Ainsi, le Danemark, les Pays-Bas, le Royaume-Uni, la Pologne et la Roumanie ont répondu "Oui" sans hésiter, tandis que la Hongrie, l'Espagne, la Lituanie, l'Autriche, l'Allemagne et le Portugal ont déclaré que "probablement" ils accorderont des autorisations pour l'extraction de gaz ou de pétrole du sous-sol à travers la technique controversée de la fracturation hydraulique, qui implique l'injection d'eau, de solvants et de sable sous haute pression à travers un puits de plusieurs milliers de mètres de profondeur. Le doute subsiste en effet sur ses effets sur les nappes phréatiques ainsi que sur la stabilité des sols et sur le déclenchement de séismes.

Les 17 Etats restants de l'UE se sont prononcés contre cette possibilité, parce qu’il n’y a pas de gisements sous leur territoire ou par rejet politique, comme dans le cas de la France, "qui était initialement prête à explorer ce secteur". Le quotidien madrilène souligne par ailleurs l'absence de réglementation au niveau européen :

L'Europe a jusqu'à présent refusé d'opposer son veto à cette technique et a laissé chaque gouvernement libre de réglementer l'utilisation de cette technique sur son territoire. [...] Fin Janvier 2014, Bruxelles a émis quelques recommandations, très génériques, dans lesquelles il a demandé aux différents gouvernements d'évaluer l'impact environnemental des projets ou de surveiller le risque sur les eaux.

Les résultats de cette enquête serviront de base pour un rapport que la Commission européenne publiera en août prochain et qui servira de base pour les prochaines discussions. "La question est de savoir si, à partir de ces informations, Bruxelles va choisir d'élaborer un règlement spécifique sur la fracturation hydraulique", poursuit El País. La situation est incertaine.

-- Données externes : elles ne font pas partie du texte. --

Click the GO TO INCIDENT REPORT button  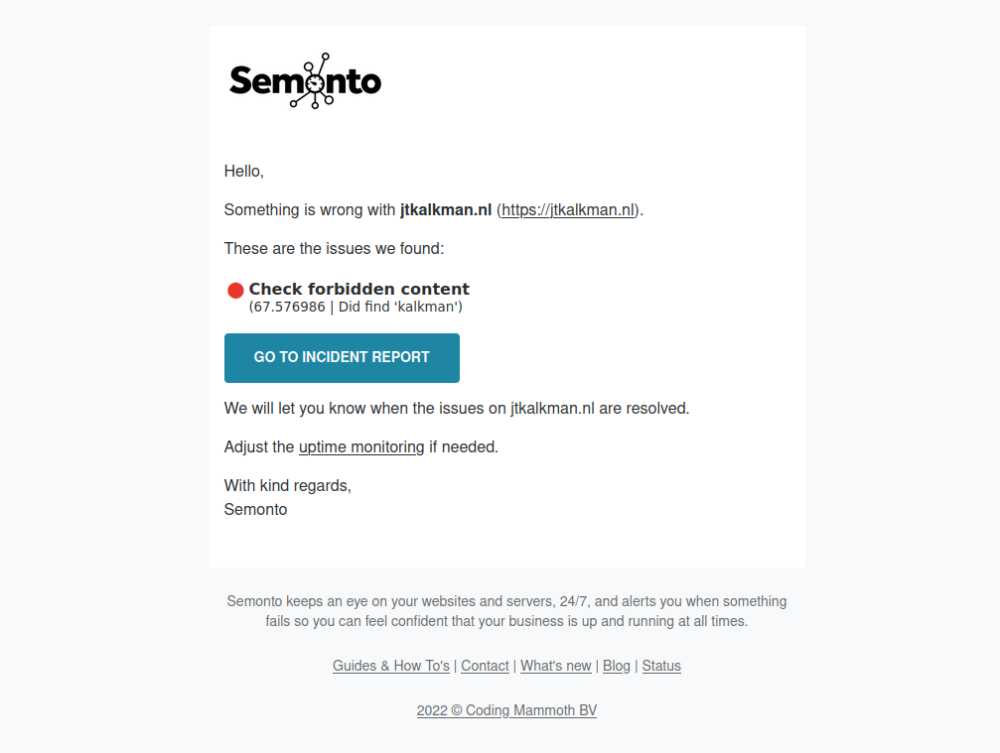(342, 357)
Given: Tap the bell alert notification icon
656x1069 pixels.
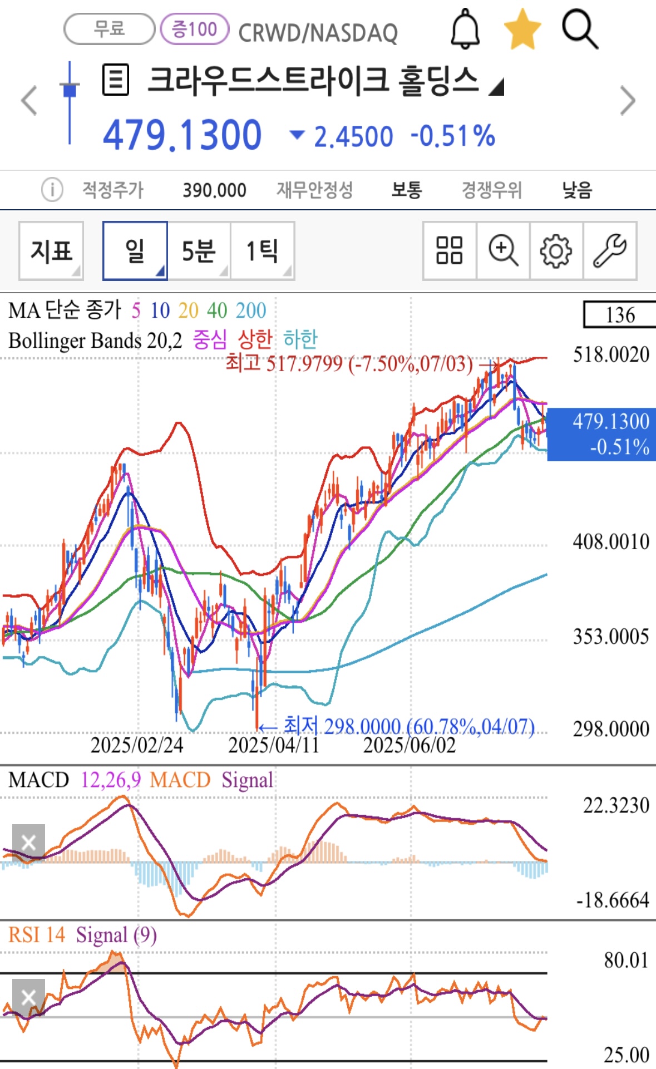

La question a été examinée le 7 mai dernier au sein du Comité industrie du Parlement européen, par le biais d'un amendement au rapport sur la Stratégie de sécurité européenne de l'énergie présenté par la gauche parlementaire et les Verts pour bloquer de nouvelles autorisations, mais l'amendement a été rejeté "par une seule voix", précise le quotidien.